In aller Vorsicht sei also darauf hingewiesen, dass der Kollege von France 2 nach jenem Sachverhalt fragen wollte, den die Zeitung Cumhuriyet am 29.5.2015 aufgedeckt hat. Unter der Schlagzeile "Hier sind die Waffen, die Erdoğan leugnet" veröffentlichte das Blatt Fotos, Videos und Zeugenaussagen über einen Vorfall, der sich am 19.1.2014 im Südosten der Türkei ereignet hatte.

An jenem Tag stoppte die örtliche Polizei auf Anordnung des Staatsanwalts von Adana, Aziz Takçı, drei Trucks, die von einer weißen Audi-Limousine begleitet wurden. Gegen den erbitterten Widerstand der Audi-Insassen, die sich als Mitarbeiter des Geheimdienstes MIT ausgaben, öffneten die Polizisten die Container und fanden darin einige Kartons mit Medikamenten - darunter jedoch Kisten mit Gewehrmunition und Geschützgranaten.

Auf Intervention des Gouverneurs von Adana, der mit einer Spezialeinheit anrückte, musste die Durchsuchung beendet werden.
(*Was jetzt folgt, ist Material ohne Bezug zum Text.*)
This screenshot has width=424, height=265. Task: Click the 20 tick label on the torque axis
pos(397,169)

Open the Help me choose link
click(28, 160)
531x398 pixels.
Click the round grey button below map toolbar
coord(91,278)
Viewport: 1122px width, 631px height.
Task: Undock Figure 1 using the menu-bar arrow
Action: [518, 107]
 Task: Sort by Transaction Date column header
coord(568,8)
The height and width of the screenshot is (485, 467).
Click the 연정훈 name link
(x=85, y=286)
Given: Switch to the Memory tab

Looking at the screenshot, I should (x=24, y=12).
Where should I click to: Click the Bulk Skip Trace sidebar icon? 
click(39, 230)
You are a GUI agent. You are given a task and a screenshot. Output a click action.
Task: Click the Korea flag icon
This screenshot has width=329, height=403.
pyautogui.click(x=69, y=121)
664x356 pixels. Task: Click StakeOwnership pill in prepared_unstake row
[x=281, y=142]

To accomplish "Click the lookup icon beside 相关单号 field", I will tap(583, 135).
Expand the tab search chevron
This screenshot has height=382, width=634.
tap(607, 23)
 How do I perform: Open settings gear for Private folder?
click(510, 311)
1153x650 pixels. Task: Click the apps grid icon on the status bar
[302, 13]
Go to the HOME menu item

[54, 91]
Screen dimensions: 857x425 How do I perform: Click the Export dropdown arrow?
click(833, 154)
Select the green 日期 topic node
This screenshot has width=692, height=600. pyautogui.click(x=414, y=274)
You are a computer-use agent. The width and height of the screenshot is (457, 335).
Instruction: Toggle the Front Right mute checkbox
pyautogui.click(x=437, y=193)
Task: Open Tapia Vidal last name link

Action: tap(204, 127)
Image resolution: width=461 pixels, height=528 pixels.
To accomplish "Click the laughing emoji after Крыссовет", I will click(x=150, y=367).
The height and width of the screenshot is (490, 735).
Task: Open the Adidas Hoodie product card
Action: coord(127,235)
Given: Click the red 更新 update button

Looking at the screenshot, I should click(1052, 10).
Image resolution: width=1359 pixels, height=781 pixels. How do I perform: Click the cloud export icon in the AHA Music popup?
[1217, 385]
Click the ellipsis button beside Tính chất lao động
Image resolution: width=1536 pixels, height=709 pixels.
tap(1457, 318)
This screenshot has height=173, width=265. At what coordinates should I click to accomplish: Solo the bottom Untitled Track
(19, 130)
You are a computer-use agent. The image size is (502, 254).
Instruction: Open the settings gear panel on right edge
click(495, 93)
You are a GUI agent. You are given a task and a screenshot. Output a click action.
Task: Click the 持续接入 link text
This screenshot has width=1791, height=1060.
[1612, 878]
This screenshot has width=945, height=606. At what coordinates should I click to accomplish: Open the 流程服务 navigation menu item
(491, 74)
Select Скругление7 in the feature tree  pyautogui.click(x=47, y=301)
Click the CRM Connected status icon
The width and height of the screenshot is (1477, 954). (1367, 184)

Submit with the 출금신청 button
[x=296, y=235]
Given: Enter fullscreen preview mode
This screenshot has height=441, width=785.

Die auch schriftlich vorgelegte Begründung lautete, dass es sich um einen Transport des MIT handelte, den der damalige Premierminister Erdoğan persönlich angeordnet habe; die Staatsanwaltschaft sei zu einem Eingreifen nicht befugt.

Damit liegt es auf dem Tisch: Türkische Waffenlieferungen an syrische Rebellengruppen wurden nicht nur mit Wissen, sondern auf Geheiß Erdoğans durchgeführt. Nach den Aussagen des in die USA geflüchteten ehemaligen Polizeichefs von Şanlıurfa, Ahmet Sait Yayla, soll es sich ab 2012 um hunderte Transporte gehandelt haben, über die der militärische Nachschub für die Islamisten organisiert wurde.

Offiziell wurden sie als Lieferungen der türkischen IHH, Internationale Humanitäre Hilfsorganisation, deklariert, derselben Organisation, die die Gaza-Flottille im Jahr 2010 aufstellte und den gewaltsamen Zwischenfall mit israelischen Soldaten provozierte. Yayla bezeugt darüber hinaus, dass sich IS-Kämpfer im türkisch-syrischen Grenzgebiet frei bewegen konnten, dass sie in Krankenhäusern von Şanlıurfa medizinisch versorgt wurden, Absprachen mit der lokalen Verwaltung trafen und den Schutz des MIT genossen. Die benachbarte Stadt Gaziantep sei geradezu eine Hochburg von IS- und Al-Nusra-Leuten.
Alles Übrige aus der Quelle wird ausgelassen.